Die Krankenkassen Florian Lanz, Sprecher des GKV-Spitzenverbands, will die Sorge von Nestwärme und den anderen  Anbietern der häuslichen Intensivkrankenpflege von Kindern nicht teilen. Die sehr qualifizierte Leistung in der Intensivpflege von Erwachsenen, Kindern und Jugendlichen könne nur durch ausreichend qualifizierte und erfahrene Pflegefachkräfte erfolgen. Der neue Regelkatalog sei eine Richtlinie für die Krankenkassen, die bei der Versorgung von Kindern und Jugendlichen immer in Einzelverträgen mit dem Pflegedienst verhandelten. „Die Regelung unterscheidet zwischen der Versorgung von Kindern und Erwachsenen und gibt zum Beispiel auch vor, dass Anforderungen, die für den zu prüfenden Dienst keine Relevanz haben, als ,trifft nicht zu’ gekennzeichnet werden.“

Die Beschäftigten Die Realität sieht nach den bisherigen Erfahrungen der kleinen Pflegedienste allerdings nicht so einfach aus. In der Regel forderten die Kassen die Leistungen auch dann ein, wenn sie für die Versorgung eine Kindes nicht notwendig sei. Die Kinderkrankenschwester Birgit Turbing arbeitet seit 2012 im ambulanten Dienst der Nestwärme. „Ich bin seit 1984 und Beruf und habe alle Qualifikationen, außer die nun geforderte für Atemtherapie oder Intensivpflege. Durch die neuen Richtlinien fallen Kinder durchs Netz, die wir bislang sehr gut betreut haben. Sie und ihre Eltern sind die Leidtragenden.“ Auch Pflegedienstleiterin Anne Heinz kritisiert eine ungenügende Differenzierung in den Prüfungsrichtlinien: „Alle unsere Mitarbeiterinnen werden bei jedem Kind eingearbeitet. Das ist wichtig, denn auch eine Fachkraft mit Intensivweiterbildung kann nicht ohnes Weiteres ein Kind mit Epilepsie betreuen.“

Die Eltern Der Sohn von Renate Maier leidet an einer seltenen Erkrankung. Im Schlafzustand setzt bei dem Jugendlichen die Atmung aus. „Er wird in der Nacht beatmet und darf dann nie alleine sein. Wenn es zu Notfällen kommt, ist vor allem Erste Hilfe gefragt“, sagt die Mutter, deren Namen wir auch mit Rücksichtnahme auf ihren Sohn geändert haben. „Seit Jahren betreuen ihn Mitarbeiterinnen der Nestwärme, die das nach den neuen Richtlinien nicht mehr tun dürften. Das kann ich nicht verstehen.“ Weil die Betreuung noch mit einem „alten“ Vertrag geregelt ist, muss Renate Maier vorerst keine Änderungen befürchten.

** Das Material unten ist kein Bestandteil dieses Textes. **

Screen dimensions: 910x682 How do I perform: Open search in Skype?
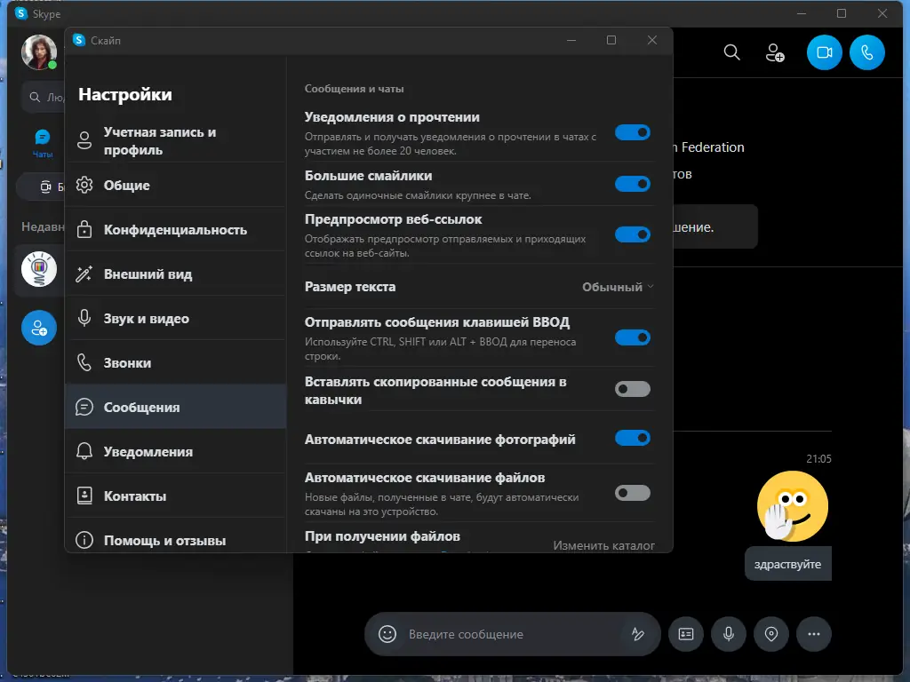(732, 52)
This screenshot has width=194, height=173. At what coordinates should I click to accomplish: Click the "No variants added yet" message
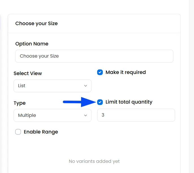tap(94, 161)
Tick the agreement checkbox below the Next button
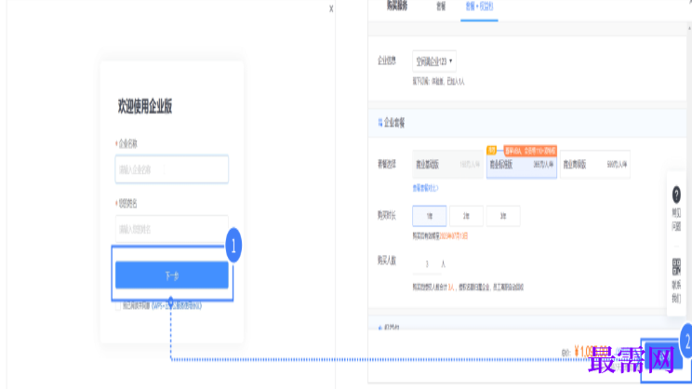This screenshot has width=692, height=389. click(x=119, y=305)
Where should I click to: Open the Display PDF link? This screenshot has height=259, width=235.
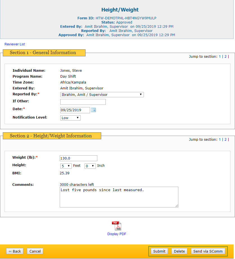click(117, 234)
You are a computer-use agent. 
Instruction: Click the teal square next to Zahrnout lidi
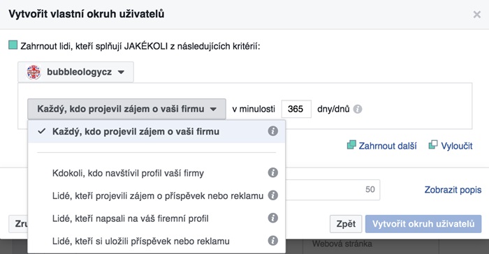(13, 45)
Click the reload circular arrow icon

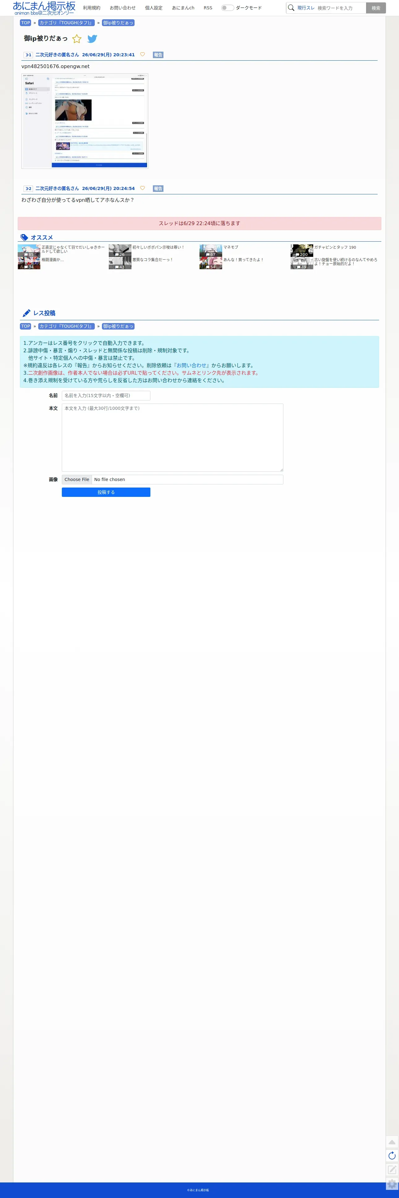click(392, 1156)
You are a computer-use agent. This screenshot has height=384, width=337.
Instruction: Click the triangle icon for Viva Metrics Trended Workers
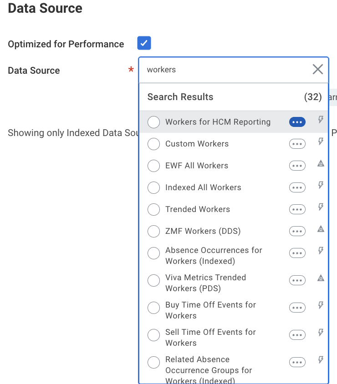point(321,278)
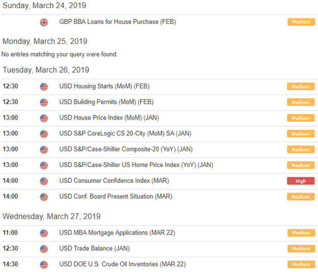Click US flag next to MBA Mortgage Applications
The image size is (318, 272).
[x=44, y=233]
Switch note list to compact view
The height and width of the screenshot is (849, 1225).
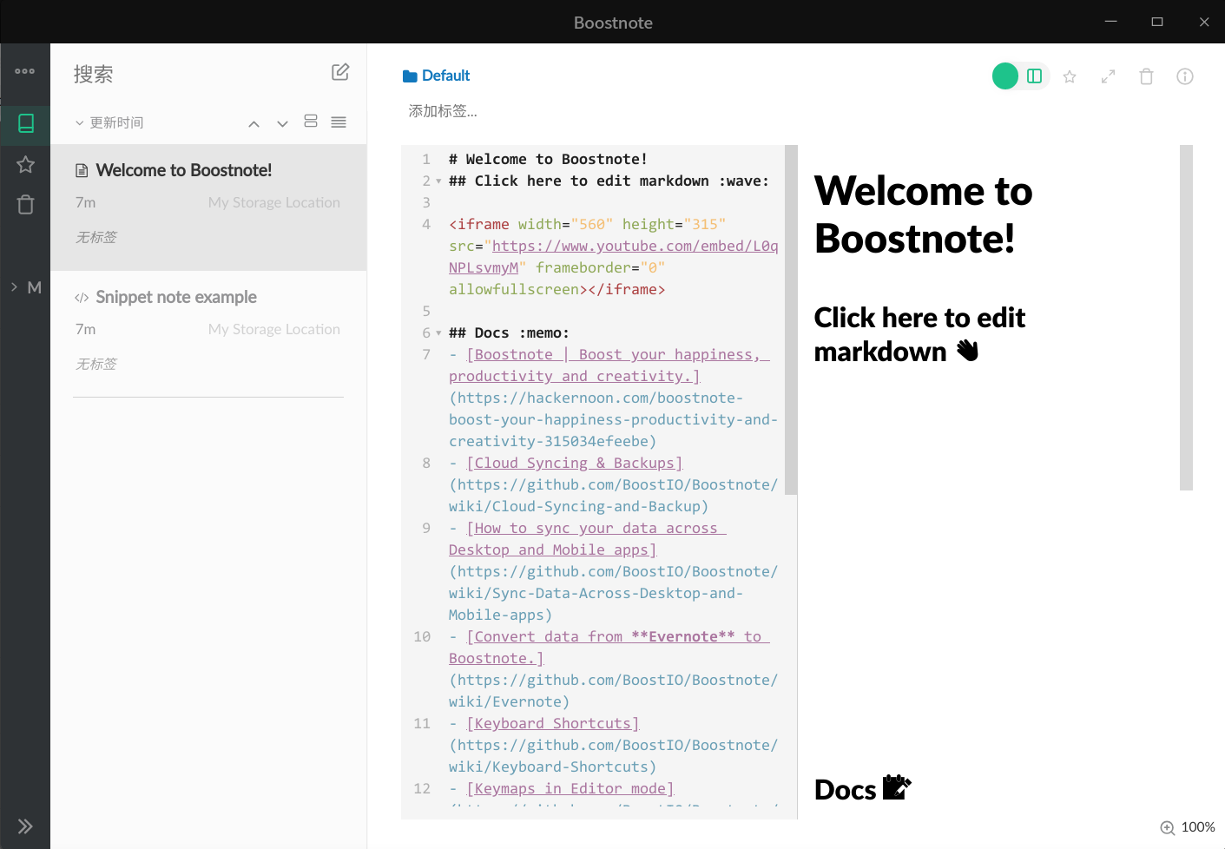[339, 122]
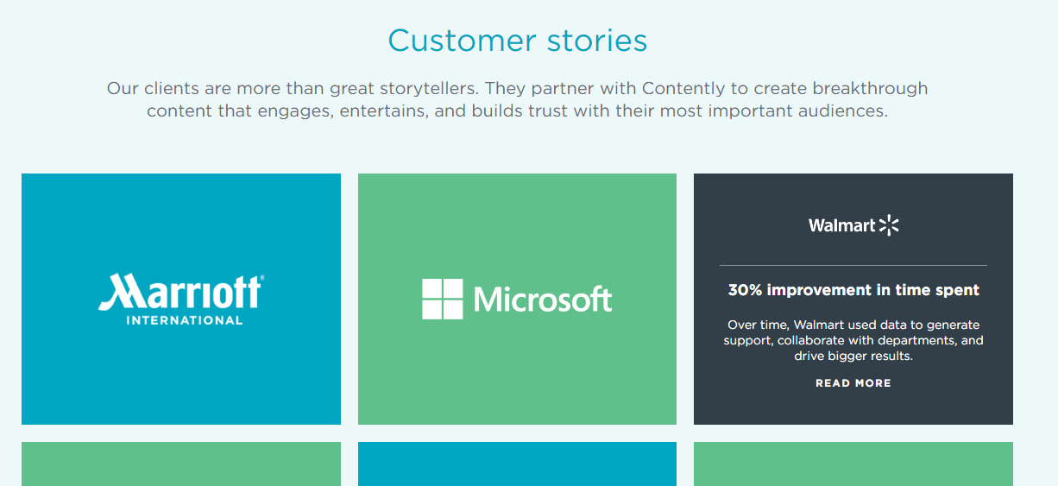Image resolution: width=1058 pixels, height=486 pixels.
Task: Click the Walmart story description paragraph
Action: pyautogui.click(x=853, y=340)
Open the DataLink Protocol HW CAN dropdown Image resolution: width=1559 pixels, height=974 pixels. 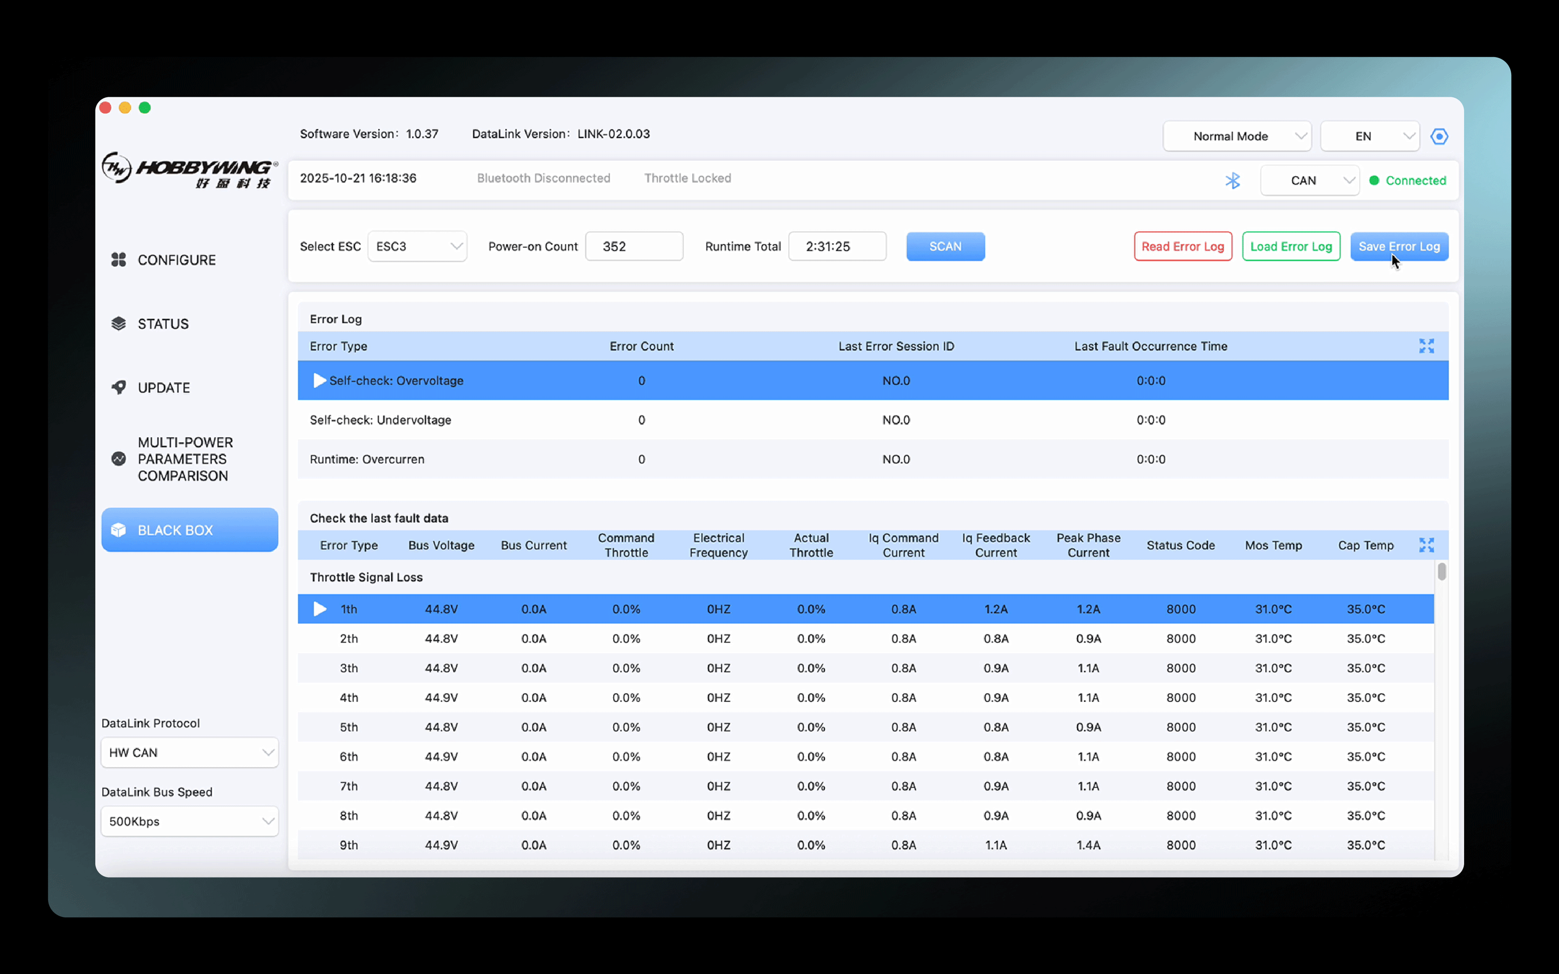(x=189, y=752)
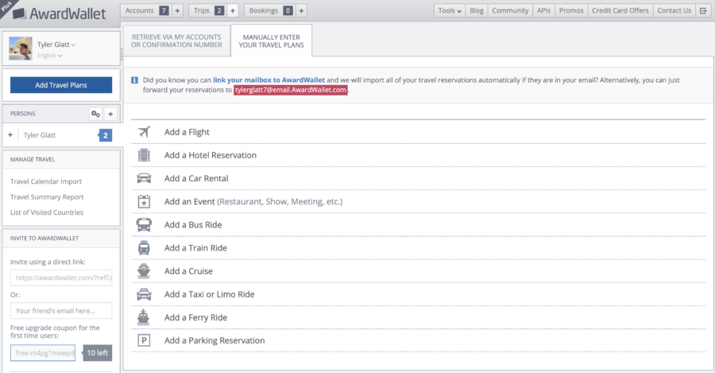Viewport: 715px width, 373px height.
Task: Expand Tyler Glatt in persons list
Action: point(10,135)
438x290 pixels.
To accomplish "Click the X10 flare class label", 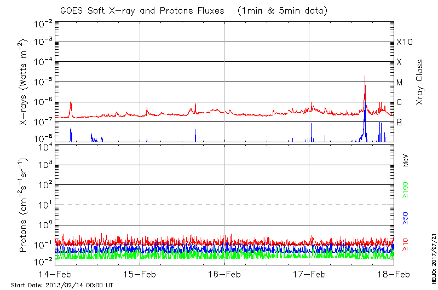I will click(404, 42).
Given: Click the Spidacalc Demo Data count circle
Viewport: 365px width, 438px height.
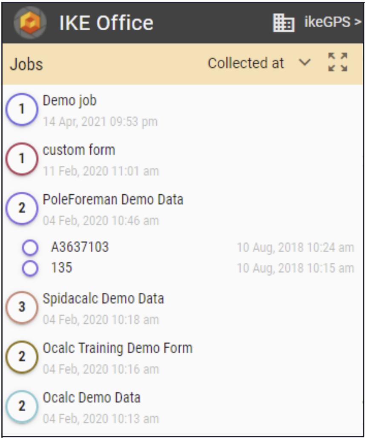Looking at the screenshot, I should point(22,307).
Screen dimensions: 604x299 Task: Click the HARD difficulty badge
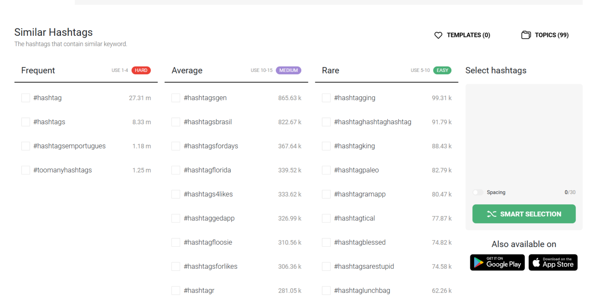141,70
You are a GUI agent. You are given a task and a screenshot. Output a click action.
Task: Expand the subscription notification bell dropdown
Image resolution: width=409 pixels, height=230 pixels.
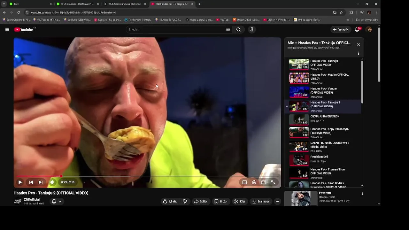(x=57, y=201)
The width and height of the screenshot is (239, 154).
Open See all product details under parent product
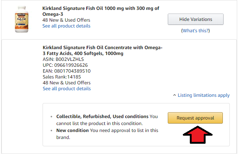pos(66,26)
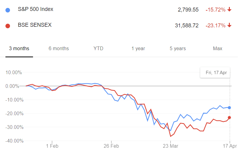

Anders ist das bei Jana K. und ihrem acht Monate alten Sohn. Ihre Zeit in einem der sechs Zimmer der ambulanten Brückenpflege in Trier wird erst enden, wenn nach den neuen Vorgaben der Krankenkasse ein passender Pflegedienst in Saarbrücken gefunden worden ist. Es ist eine schwierige Suche.